The city of Sturgis, South Dakota calls itself the City of Riders. It’s a city that’s growing, and one that’s trying to encourage new residents to come live there all year round—not just ride through for a week every August. To do that, it needs housing for new residents, and for that reason, the city has been percolating a few different land development ideas. One of them involves turning the Sturgis Fairgrounds into a new, affordable housing subdivision.
To be clear, the Sturgis city government doesn’t want to get rid of the racetrack, or the rodeo grounds. Instead, it wants to relocate them to another land parcel, further away from the center of town.

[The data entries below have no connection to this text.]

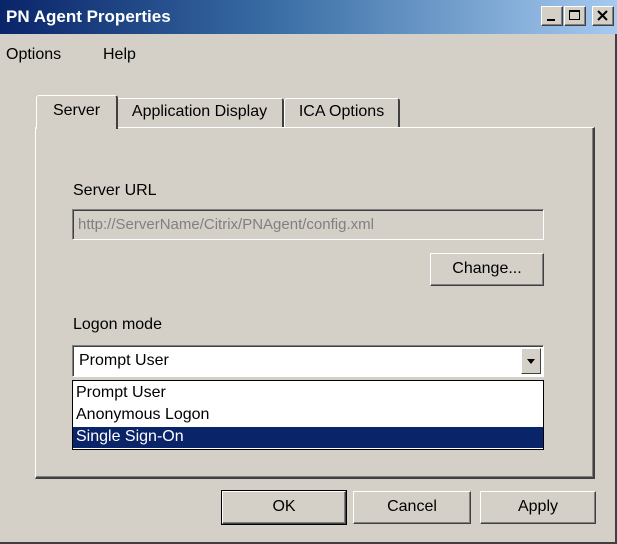 This screenshot has width=617, height=544. I want to click on cancel-button-label: Cancel, so click(412, 506).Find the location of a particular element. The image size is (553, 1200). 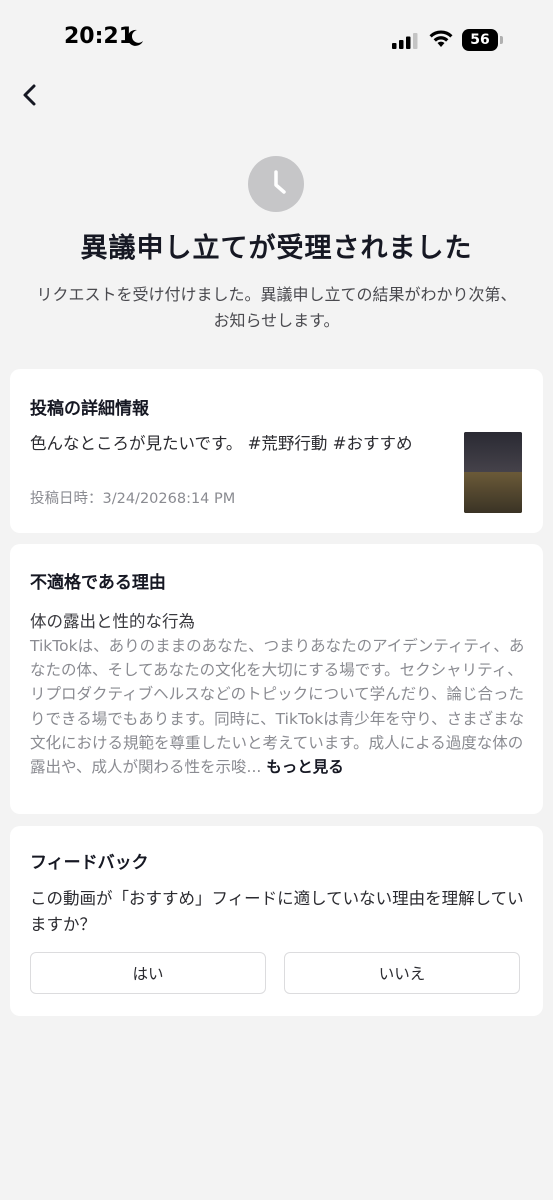

chevron-left-icon is located at coordinates (30, 95).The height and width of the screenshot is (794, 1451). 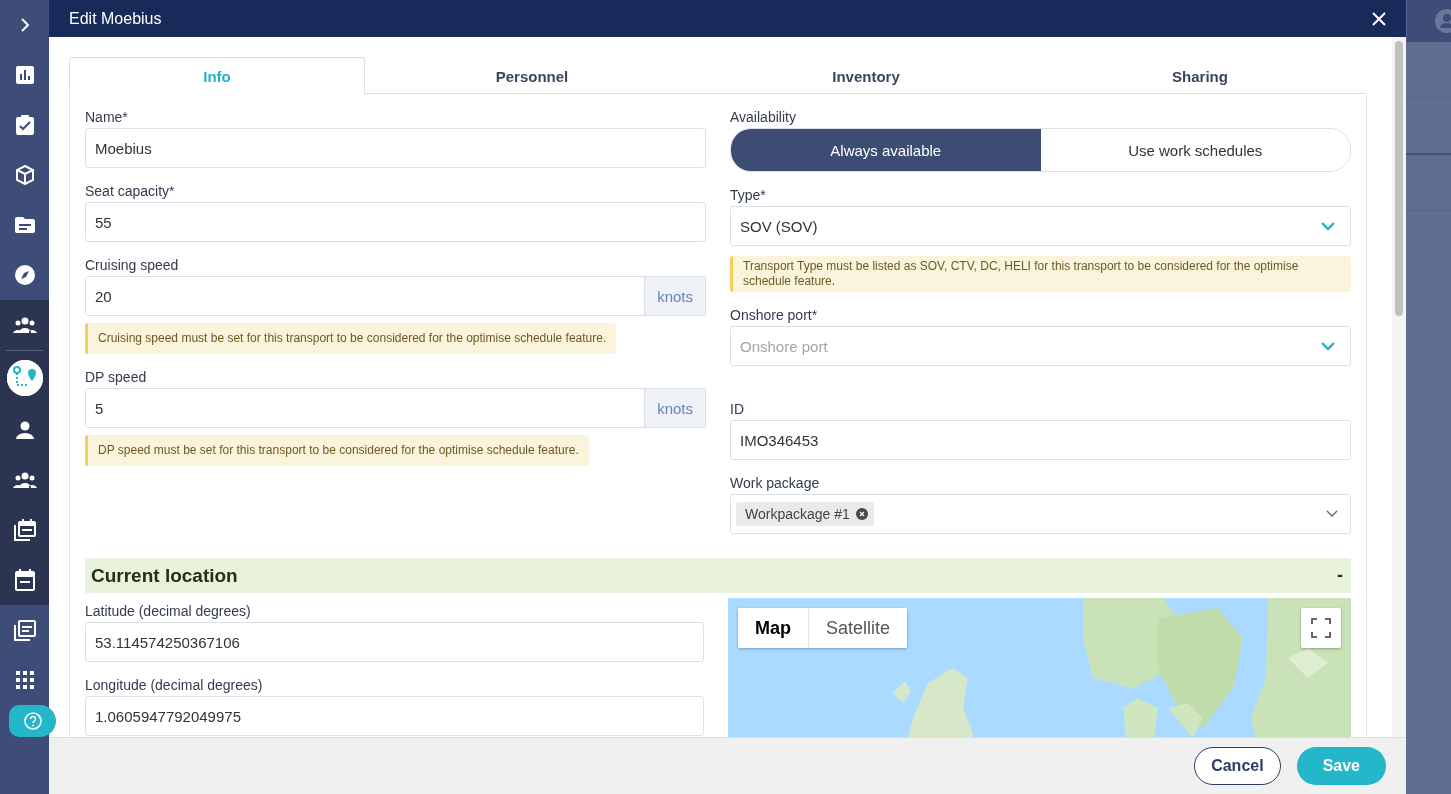 I want to click on folder-icon, so click(x=24, y=225).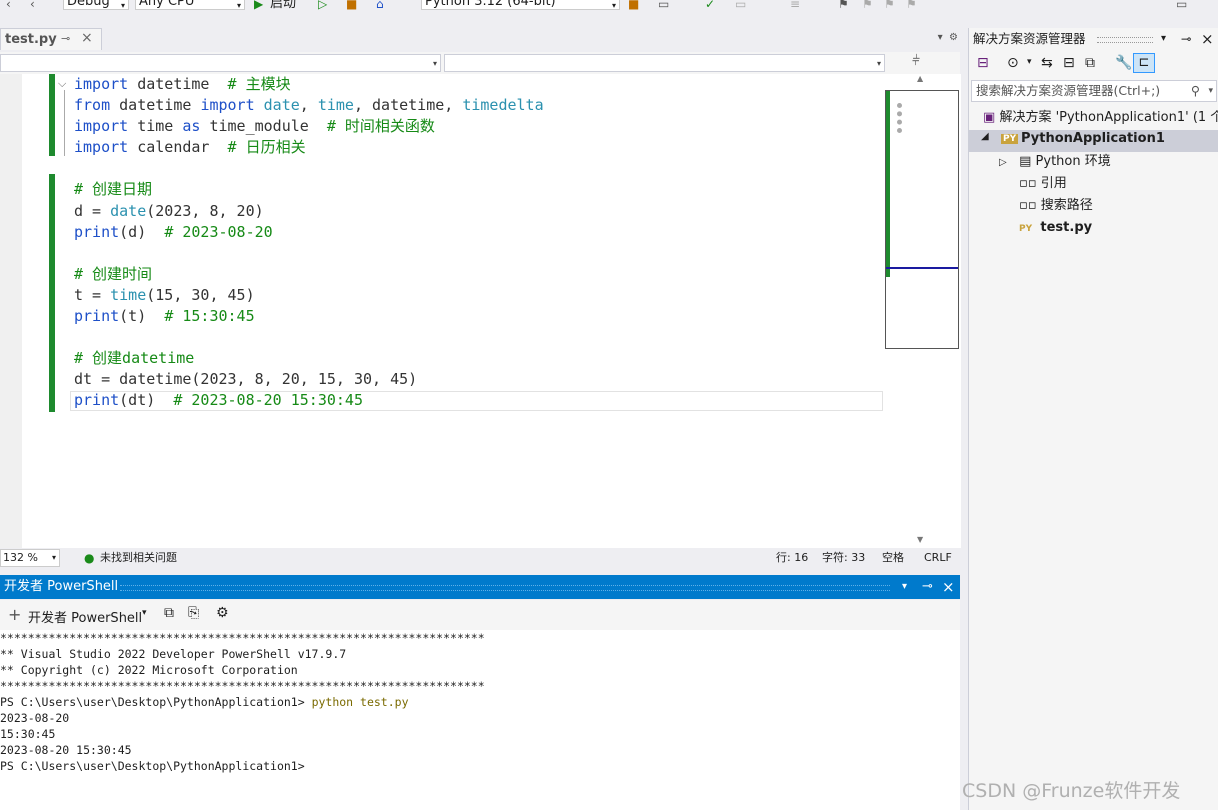 Image resolution: width=1218 pixels, height=810 pixels. I want to click on comment-icon: ▭, so click(740, 6). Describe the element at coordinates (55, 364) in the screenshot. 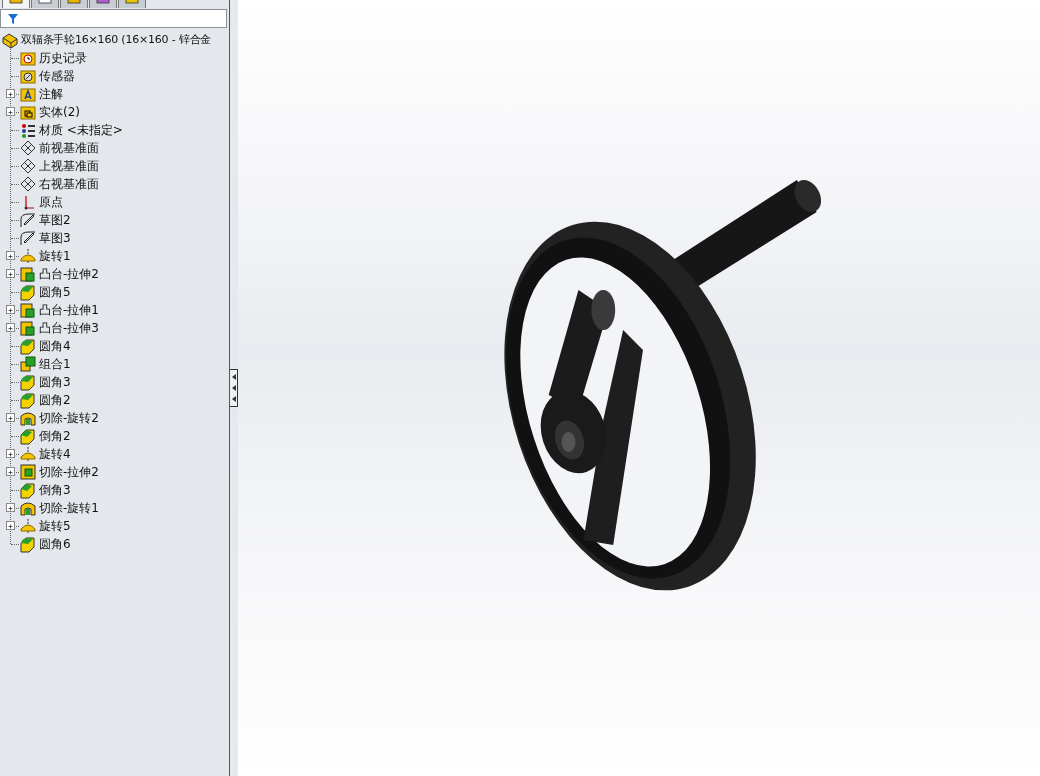

I see `tree-item: 组合1` at that location.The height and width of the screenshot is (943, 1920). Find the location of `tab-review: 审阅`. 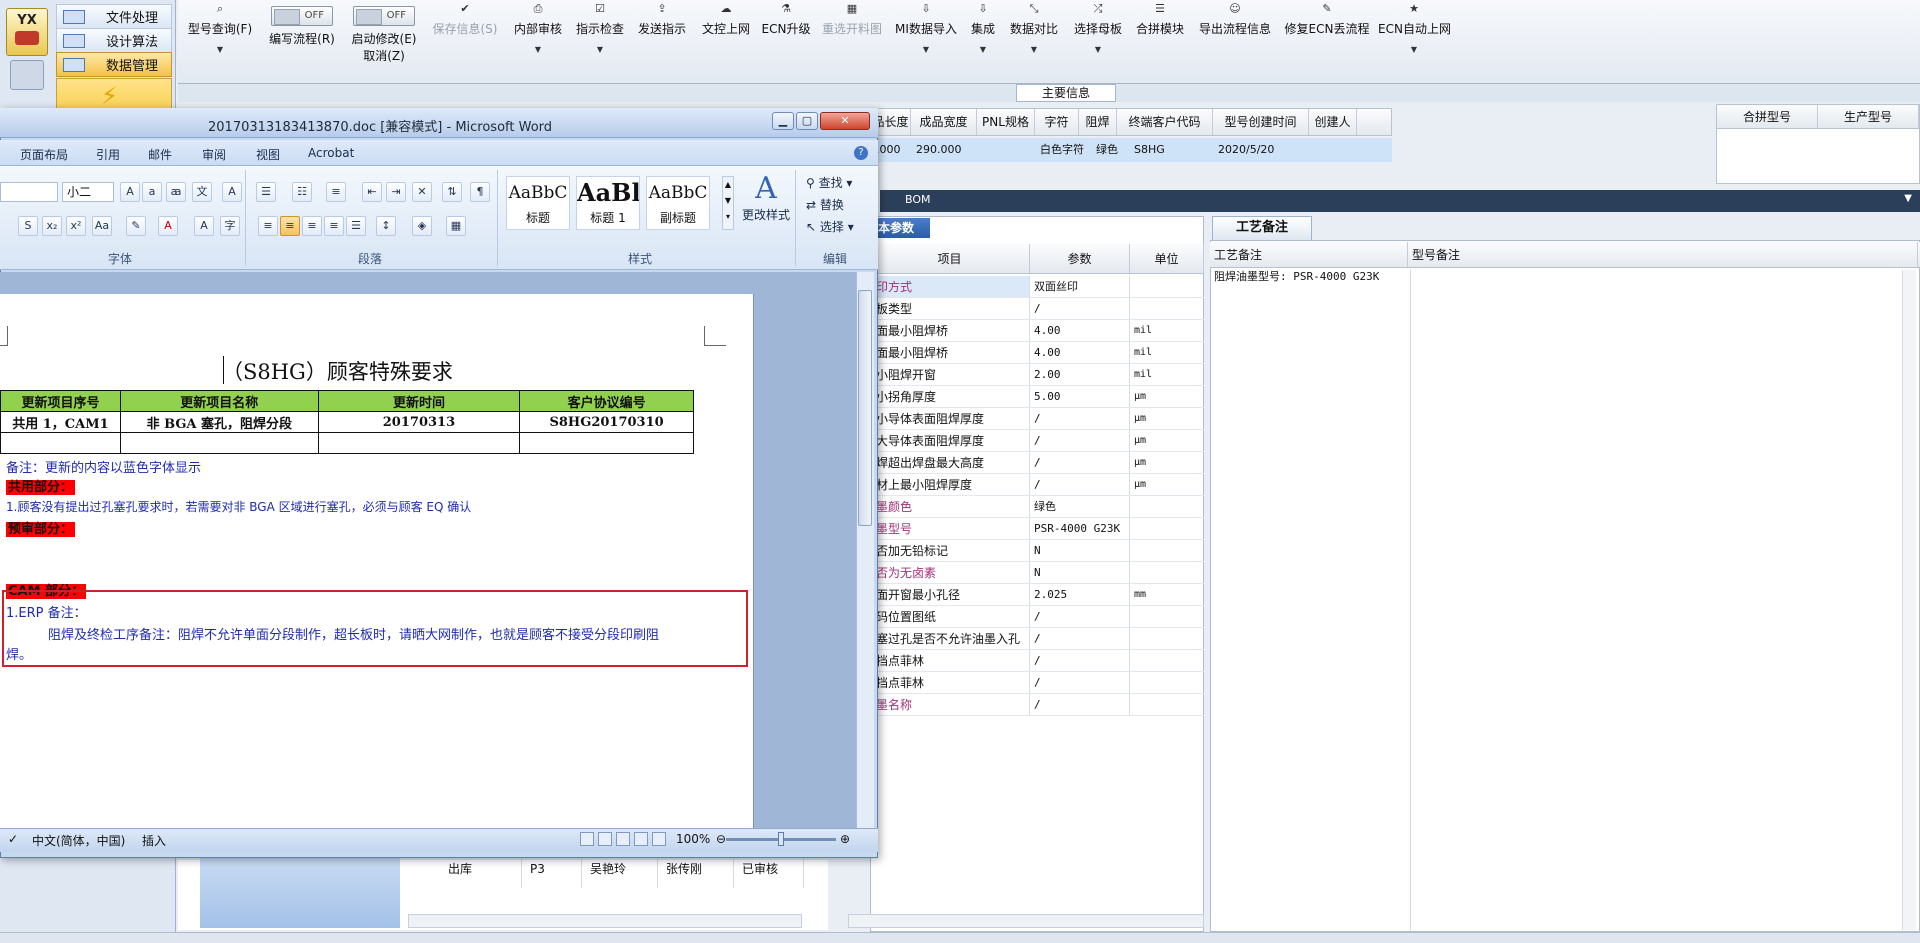

tab-review: 审阅 is located at coordinates (214, 154).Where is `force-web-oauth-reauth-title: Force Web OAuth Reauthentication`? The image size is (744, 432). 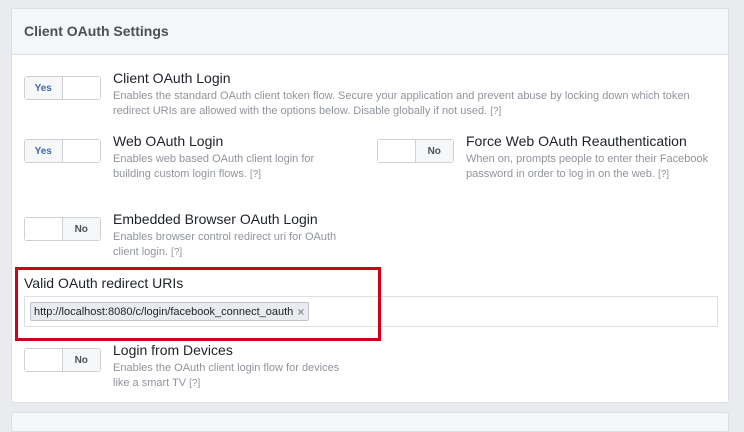 force-web-oauth-reauth-title: Force Web OAuth Reauthentication is located at coordinates (576, 141).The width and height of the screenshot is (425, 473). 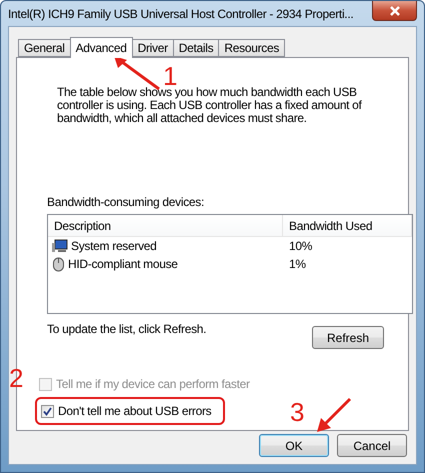 What do you see at coordinates (196, 48) in the screenshot?
I see `tab: Details` at bounding box center [196, 48].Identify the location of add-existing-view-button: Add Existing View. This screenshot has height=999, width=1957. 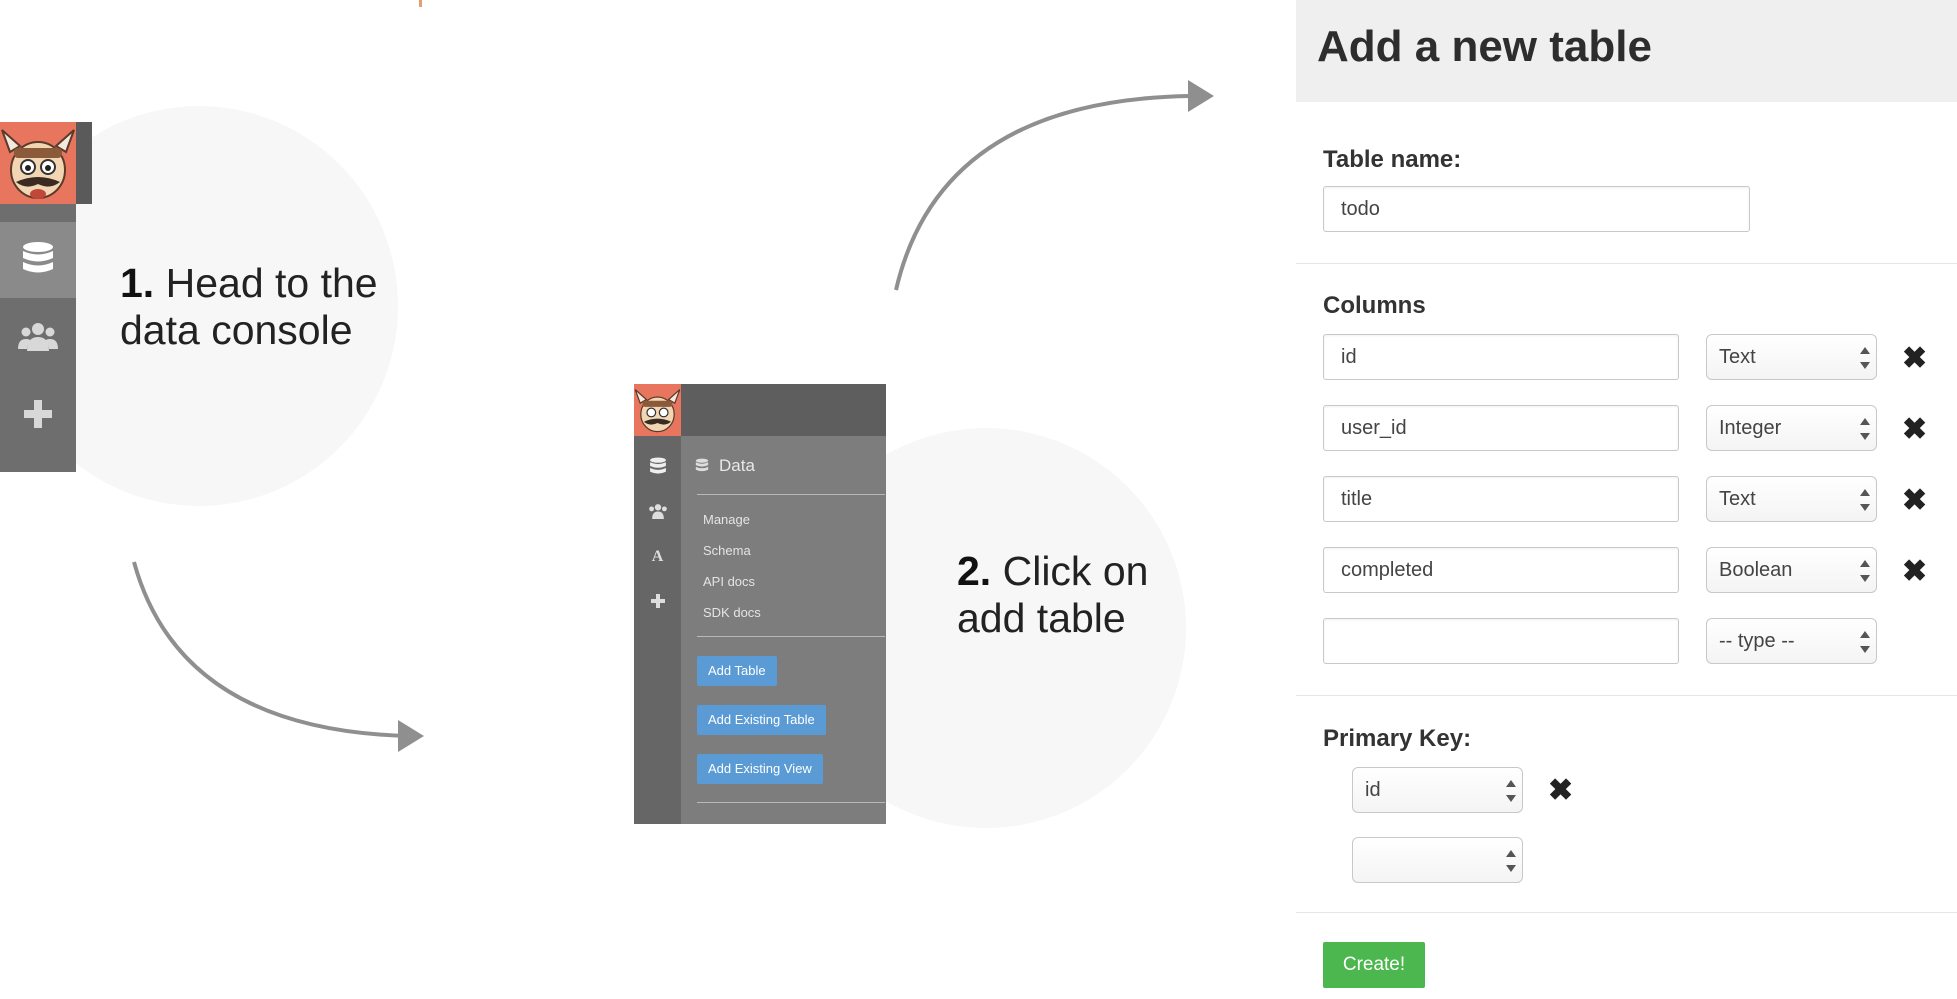
(760, 769).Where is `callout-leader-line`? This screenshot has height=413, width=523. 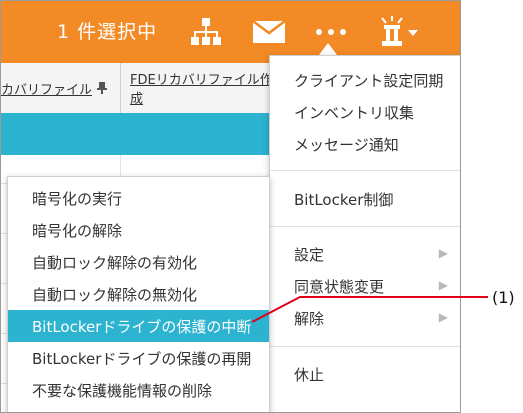
callout-leader-line is located at coordinates (370, 310).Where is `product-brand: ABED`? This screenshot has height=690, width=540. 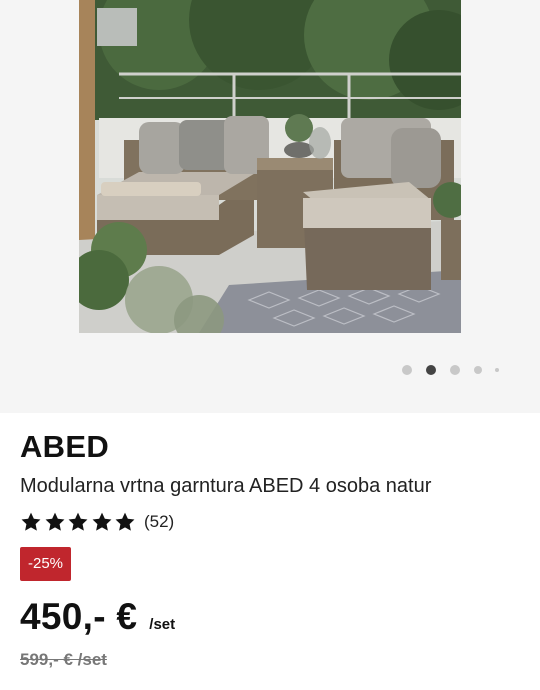 product-brand: ABED is located at coordinates (64, 447).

The baseball and softball diamonds and associated facilities currently located on the Sturgis Fairgrounds would stay exactly where they are, and perhaps even be improved somewhere along the way.
The proposed housing development would consist of both single and multi-family homes, both in the form of detached housing and townhomes. It would result in around 100 homes being built on an approximately 22 acre parcel of land currently owned by the city. As the Black Hills Pioneer notes, although the Fairgrounds sees heavy use during the Sturgis Motorcycle Rally, as well as the local high school’s rodeo event and an occasional demolition derby, it mostly sits unused for the rest of the year.
The city drew up a Comprehensive Land Use Planning document in September 2014, which includes a handful of proposed plans for what it calls the School Parcel of land. All these plans involve construction of a motorsports facility, with plenty of parking for attendees, set different distances away from residential areas. This area of land is absolutely huge, around 460 acres—although only around 135 acres can be developed for projects such as that motorsports facility because of floodplain issues. There are also county 4H and National Guard facilities currently on this land, which would not move.
It may take as long as five or six years for the Sturgis Fairgrounds property to be fully developed, according to BHP—and there’s no word yet on a corresponding timeline for moving the racetrack.